# 29.5 outlaw 2s vs 31 outlaws (on commander 1000)



## Mudder84

just want some opinions on the two tires, 31 are lighter and taller yet the 29.5 look awesome, but are good bit heavier than the 31s. Going to go with a s/w setup


----------



## sloboy

I love my 29.5 OL2. What size lift will you be running? Have you considered the 28 OL2? They are a good bit lighter due to having one less lug and has a slightly wider lug spacing. If you could stand to loose an inch for the lighter tire.


----------



## CRAZYCRACKAZ71

i love my 29.5 ol2. right clutching and throttle control u dont have no worries


----------



## backwoodsboy70

i had 31s and i have the Ol2s now and i loved them both, its jus preference, the outlaw 2s are cheaper lol


----------



## mwilkins

The OL2's will definitely dig. As stated they are heavy so one must learn throttle control or have a good setup for clutching. My OL2's actually measure 30" with 6 lbs of pressure in them so they appear to run just a touch larger on sizing. In any case, both are great tires.


----------



## Mudder84

An going to be running a state line custom 2.5 lift for now am looking into getting the 4 inch catvos lift in the near future. I do good with throttle control until later on in the ride when i start feeling like am king of the mud holes then throttle control is not really on my mind. I'm liking the 31s little lighter and little taller, I've heard there really isnt much difference with then in a mud hole compare to the ol2s


----------



## wideawakejake

i always thought anything over 28 seemed scary. but i have had absalutley no problems with my 30"s and stock clutching. have no desire to try any other brand of tire , and these things are wearing like iron.

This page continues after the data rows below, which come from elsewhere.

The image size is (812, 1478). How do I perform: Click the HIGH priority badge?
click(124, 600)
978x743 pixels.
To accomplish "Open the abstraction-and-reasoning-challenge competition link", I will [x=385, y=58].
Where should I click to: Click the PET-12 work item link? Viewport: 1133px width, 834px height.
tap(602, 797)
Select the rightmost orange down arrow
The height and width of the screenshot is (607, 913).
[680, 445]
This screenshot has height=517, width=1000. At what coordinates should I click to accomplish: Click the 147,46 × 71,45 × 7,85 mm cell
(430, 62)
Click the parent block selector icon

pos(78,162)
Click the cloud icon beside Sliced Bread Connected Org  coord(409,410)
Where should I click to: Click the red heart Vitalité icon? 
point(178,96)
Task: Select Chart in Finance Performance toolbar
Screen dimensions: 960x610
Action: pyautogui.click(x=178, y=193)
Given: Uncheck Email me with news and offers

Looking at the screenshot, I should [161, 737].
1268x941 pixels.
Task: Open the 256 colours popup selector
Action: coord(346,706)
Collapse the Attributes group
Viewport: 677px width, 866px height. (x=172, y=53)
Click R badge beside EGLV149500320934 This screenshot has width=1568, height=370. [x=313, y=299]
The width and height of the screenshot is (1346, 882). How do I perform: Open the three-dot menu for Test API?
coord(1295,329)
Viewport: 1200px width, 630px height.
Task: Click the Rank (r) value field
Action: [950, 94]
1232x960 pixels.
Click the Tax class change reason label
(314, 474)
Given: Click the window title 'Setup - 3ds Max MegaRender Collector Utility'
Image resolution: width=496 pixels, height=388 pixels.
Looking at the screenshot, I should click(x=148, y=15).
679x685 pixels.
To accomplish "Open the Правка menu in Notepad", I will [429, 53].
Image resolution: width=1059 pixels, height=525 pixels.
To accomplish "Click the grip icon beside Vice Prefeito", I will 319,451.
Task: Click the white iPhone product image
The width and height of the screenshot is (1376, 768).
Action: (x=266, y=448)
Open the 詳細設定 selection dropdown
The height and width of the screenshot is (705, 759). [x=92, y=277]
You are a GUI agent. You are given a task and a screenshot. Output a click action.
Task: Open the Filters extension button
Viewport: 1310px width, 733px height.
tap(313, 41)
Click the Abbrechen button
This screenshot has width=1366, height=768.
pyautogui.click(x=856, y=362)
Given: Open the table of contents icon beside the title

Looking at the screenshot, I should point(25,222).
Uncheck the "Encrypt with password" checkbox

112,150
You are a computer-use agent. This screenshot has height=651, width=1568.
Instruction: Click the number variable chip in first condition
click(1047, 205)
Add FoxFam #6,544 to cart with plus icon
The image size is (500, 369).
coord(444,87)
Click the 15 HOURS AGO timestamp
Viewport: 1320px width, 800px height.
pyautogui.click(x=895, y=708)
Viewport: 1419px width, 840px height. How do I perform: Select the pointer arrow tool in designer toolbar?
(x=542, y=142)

---------- Post added at 04:27 PM ---------- Previous post was at 04:16 PM ----------

both good tire sizes . i think you cant go wrong with either. but i.would get the 31's if you are getting a big custom lift. just my opinion though.


----------



## jrpro130

On a commander, go with 29.5 OG laws or 28 OL2 unless you are doing full primary/secondary. The 31's are an amazing tire, and I'm just not a fan of the OL2, they are very heavy for what they are, and DIG...just my opinion and now I have had all the outlaws out except 28 OL2.

I ran 29.5 OG on my renegade 1k when it was stock, had a lot of usable power and I could always spin the tires. I switched to OL2 and noticed belt chirping and couldn't spin the tires if I stopped in the nasty, without smoking the belt (bike had 5hrs on it btw). 

Then I did full primary/secondary and OMG what a difference. I could spin them easy, but the problem I noticed was they DIG and GRAB. Sure that is great if you don't spin the crap out of your tires, but if you do...carnage will ensue. Now I have the 31's and hands down better tire...sure I"ll get slack for that but in my application the 31's are far superior. I gained some power back, 1" ground clearance, and they just work great. They don't clean out as well but I can actually spin them.

With all that said, if your commander is stock, go with 29.5 OG laws or 28 OL2 if you wanna get funky. I wouldn't do OL2 29.5 unless you are doing more work. And watch those axle angles because those OL2 are axle breakers. Every one of us with outlander/renegad broke the right front axle, and some even both front axles! 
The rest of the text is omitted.